「今というは力ある神なりとはギヨオテが伝奇『タツソオ』中の警句なり。人の受くる感動は目前に見るを以て尤も強しとす」

- 1862年2月17日~1922年7月9日(60歳没)
- 日本出身
- 小説家、評論家、翻訳家、軍医
原文
「今というは力ある神なりとはギヨオテが伝奇『タツソオ』中の警句なり。人の受くる感動は目前に見るを以て尤も強しとす」
解説
この言葉は、現在の瞬間が持つ圧倒的な力について述べている。ここで引用されているのは、ゲーテの伝奇小説『タッソー』に登場する警句で、「今という瞬間は力ある神である」という意味である。森鴎外はこれを踏まえ、人間が受ける感動は、過去や未来よりも目の前で直接体験する出来事が最も強く心を動かすと説明している。

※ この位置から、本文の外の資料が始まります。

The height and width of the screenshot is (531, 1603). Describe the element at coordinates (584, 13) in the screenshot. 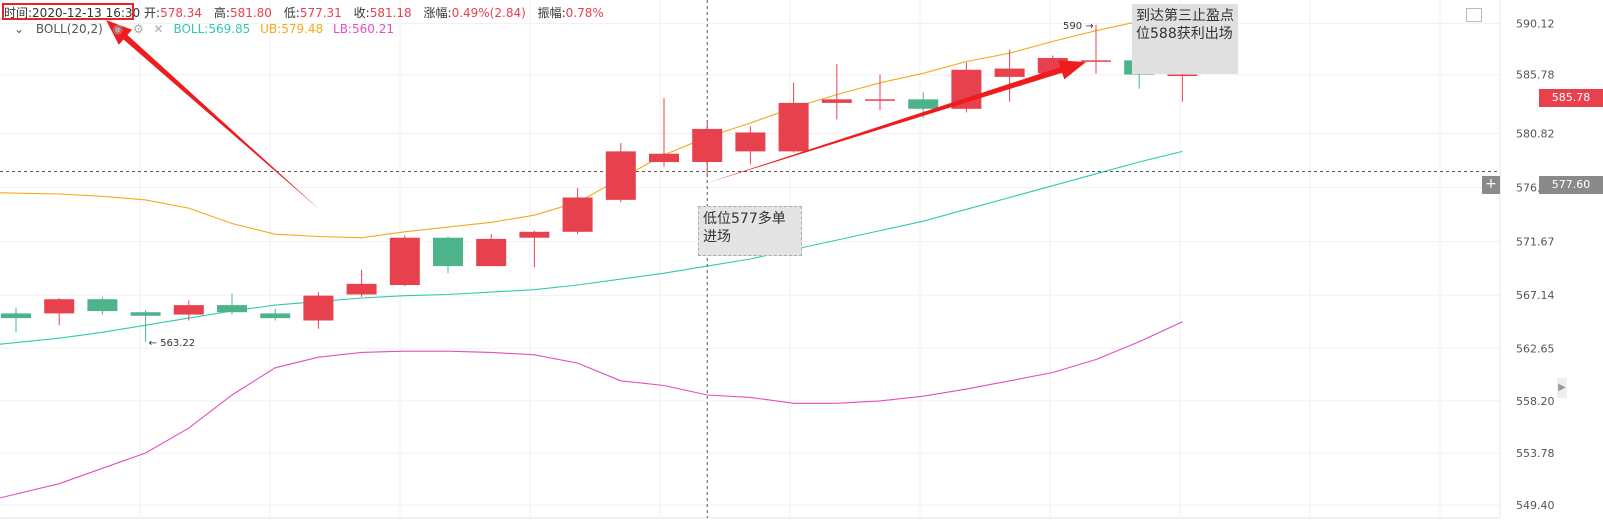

この発想は、鴎外の文学観や医師としての観察とも関連する。明治期の日本では、西洋思想の影響を受けつつも、歴史や理念よりも現実の出来事が人々の行動を左右する場面が多かった。鴎外は、理論や記憶よりも、目の前の現実が人の心に与える衝撃力を重要視しており、それが行動や決断の原動力になると考えていた。

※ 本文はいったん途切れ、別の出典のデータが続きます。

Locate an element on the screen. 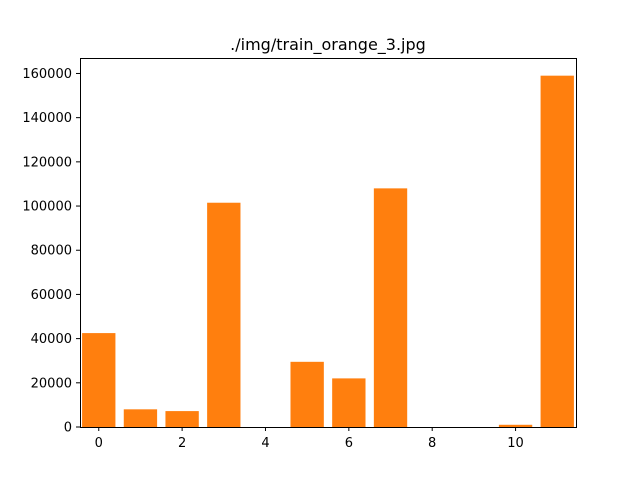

現代においても、この指摘は的確である。例えば、災害や社会問題について文章や映像で知るのと、現場に立ち会うのとでは、受ける感動や行動への影響が大きく異なる。また、ビジネスや政治においても、直接の対面や現場視察は意思決定を大きく変える力を持つ。「今」という瞬間を最大限に活かす意識は、あらゆる分野で価値を持ち続ける。